スライド式のガムのケースの中にゴキブリのおもちゃを入れておいて、人がそれを食べようとしたら「うわあ!」みたいな。これはレコーディング中にもやりました。
──いたずらが好きなんですね。
いたずらはクリエイティブの最高峰です。ほかにもいっぱい思いつきました。でもやる前に止められたのが多いので、まだできてないのが結構あります。
──缶詰生活だったわりに楽しそうですね。
楽しかったです。また通おう。あの部屋で暮らしたいな。ふふふ(笑)。
「端っこと端っこの両極端」みたいな意味です
──「楽日」は「若大将のゆうゆう散歩」のエンディングテーマになりましたが、テレビ番組のタイアップが決まってどうでしたか?
若大将と宇宙人が並ぶのが面白かった。
──自分の曲がテレビで流れてるのを観て、どう思いました?
散歩の時間よりコマーシャルのほうが長かった。
──いや、番組の感想じゃなくて自分の曲が流れた感想です。
画面に「エンディングテーマ:宇宙人」って出て、うわあって思いました。記念写真撮ろうとしたら一瞬で場面が変わりました。良い曲でした。
──もし両親が番組を観ていたら、自分の仕事ぶりをアピールできそうですね。
観たって言ってました。実家では2週間遅れで放送されてます。「観た観た。散歩の時間よりコマーシャルのほうが長かった」って言われました。
──親子で同じ感想なんですね(笑)。ちなみに「楽日」は何を表現した歌なんですか?
これは「死後の世界」と「死後の世界じゃない世界」の間の世界を歌いました。今回の作品はどの曲も「端っこと端っこの両極端」みたいな意味を込めてます。
──なるほど、このちょっと不思議で幻想的な雰囲気は「天国っぽい」ってことなんですね。
「全米が泣いた」ってナタリーに書いてください。
──そんな嘘は書けませんが、でも以前のトリッキーな雰囲気が少し薄れて、ストレートに「いい曲」だなとは思いました。
意味を匂わせる感じにできましたか?
──できたと思います。
良かった! うふふ(笑)。
収録曲
- ものすごい関係
- 孔雀草
- はーとトリップ
- 楽日
- ヤノコージ
- 脳内ふりかけ
- アウトレイジ
- エイのうらみたいないきもの
宇宙人 (うちゅうじん)
しのさきあさこ(Vo)、こまつけんた(G)、にいやひでひろ(B)、わだまこと(Dr)の4人のメンバーによるポップバンド。2008年頃に結成され、地元でのライブ活動やデモ音源の配布、販売などを全く行わないまま、2010年に「FUJI ROCK FESTIVAL '10」のROOKIE A GO-GOステージに出演した。2011年7月に初の音源となるシングル「アメーバダンス / あこがれのネクタイ」をパーフェクトミュージックから、同年8月に1stアルバム「お部屋でミステリーサークル」をGYUNNE CASETTEからそれぞれリリース。
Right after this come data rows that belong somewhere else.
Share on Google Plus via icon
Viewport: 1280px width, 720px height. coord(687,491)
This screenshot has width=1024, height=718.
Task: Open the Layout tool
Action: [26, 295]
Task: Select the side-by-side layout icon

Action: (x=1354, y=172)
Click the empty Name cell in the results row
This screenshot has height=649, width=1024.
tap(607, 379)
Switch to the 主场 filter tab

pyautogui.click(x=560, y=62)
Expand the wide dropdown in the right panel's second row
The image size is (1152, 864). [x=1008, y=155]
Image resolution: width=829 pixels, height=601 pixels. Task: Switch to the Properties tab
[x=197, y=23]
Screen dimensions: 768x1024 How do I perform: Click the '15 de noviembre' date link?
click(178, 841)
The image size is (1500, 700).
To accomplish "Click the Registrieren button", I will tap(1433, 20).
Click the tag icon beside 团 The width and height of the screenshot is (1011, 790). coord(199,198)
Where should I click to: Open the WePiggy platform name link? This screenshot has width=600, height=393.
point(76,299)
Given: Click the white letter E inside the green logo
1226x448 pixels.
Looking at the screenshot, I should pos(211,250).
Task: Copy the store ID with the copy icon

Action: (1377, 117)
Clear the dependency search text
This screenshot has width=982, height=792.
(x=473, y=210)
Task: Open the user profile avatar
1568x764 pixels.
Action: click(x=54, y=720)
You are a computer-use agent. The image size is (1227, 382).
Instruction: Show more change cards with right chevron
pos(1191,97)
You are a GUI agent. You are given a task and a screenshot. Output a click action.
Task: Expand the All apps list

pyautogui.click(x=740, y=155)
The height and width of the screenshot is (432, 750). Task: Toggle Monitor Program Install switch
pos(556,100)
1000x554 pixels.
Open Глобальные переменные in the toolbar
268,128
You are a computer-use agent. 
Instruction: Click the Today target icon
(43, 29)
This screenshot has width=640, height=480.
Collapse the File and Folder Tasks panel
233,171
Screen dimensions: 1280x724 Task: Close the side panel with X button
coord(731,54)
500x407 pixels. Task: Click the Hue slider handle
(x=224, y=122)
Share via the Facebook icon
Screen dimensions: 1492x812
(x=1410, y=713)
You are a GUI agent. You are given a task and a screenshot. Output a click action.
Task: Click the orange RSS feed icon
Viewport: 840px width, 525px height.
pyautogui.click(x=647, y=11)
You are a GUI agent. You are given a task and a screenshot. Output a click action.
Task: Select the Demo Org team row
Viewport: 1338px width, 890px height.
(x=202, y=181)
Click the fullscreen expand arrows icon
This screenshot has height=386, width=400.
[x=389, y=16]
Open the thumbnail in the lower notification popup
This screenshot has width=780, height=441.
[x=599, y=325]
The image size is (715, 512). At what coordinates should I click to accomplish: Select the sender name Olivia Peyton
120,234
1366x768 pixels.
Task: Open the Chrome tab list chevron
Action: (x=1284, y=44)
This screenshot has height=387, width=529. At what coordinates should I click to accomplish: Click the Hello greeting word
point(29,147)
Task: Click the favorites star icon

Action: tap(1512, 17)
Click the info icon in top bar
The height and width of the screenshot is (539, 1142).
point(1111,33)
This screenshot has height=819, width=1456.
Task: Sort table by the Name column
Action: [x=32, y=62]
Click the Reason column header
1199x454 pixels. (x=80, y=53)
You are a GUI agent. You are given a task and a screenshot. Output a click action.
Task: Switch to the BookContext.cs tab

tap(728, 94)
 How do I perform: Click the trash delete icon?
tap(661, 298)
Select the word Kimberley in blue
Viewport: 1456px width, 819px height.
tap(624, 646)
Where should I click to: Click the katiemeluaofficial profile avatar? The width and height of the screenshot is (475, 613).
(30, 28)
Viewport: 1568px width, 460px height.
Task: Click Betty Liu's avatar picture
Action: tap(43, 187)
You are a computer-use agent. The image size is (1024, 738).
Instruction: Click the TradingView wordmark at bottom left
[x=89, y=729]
「お部屋でミステリーサークル」は「第4回CDショップ大賞」で中国四国ブロック賞を受賞した。2012年にはスターチャイルドからメジャーデビューを果たし、短期間に「慟哭」「珊瑚」という2枚のミニアルバムを発表する。不思議な世界観と中毒性の高いポップセンスで、じわじわと人気を拡大している。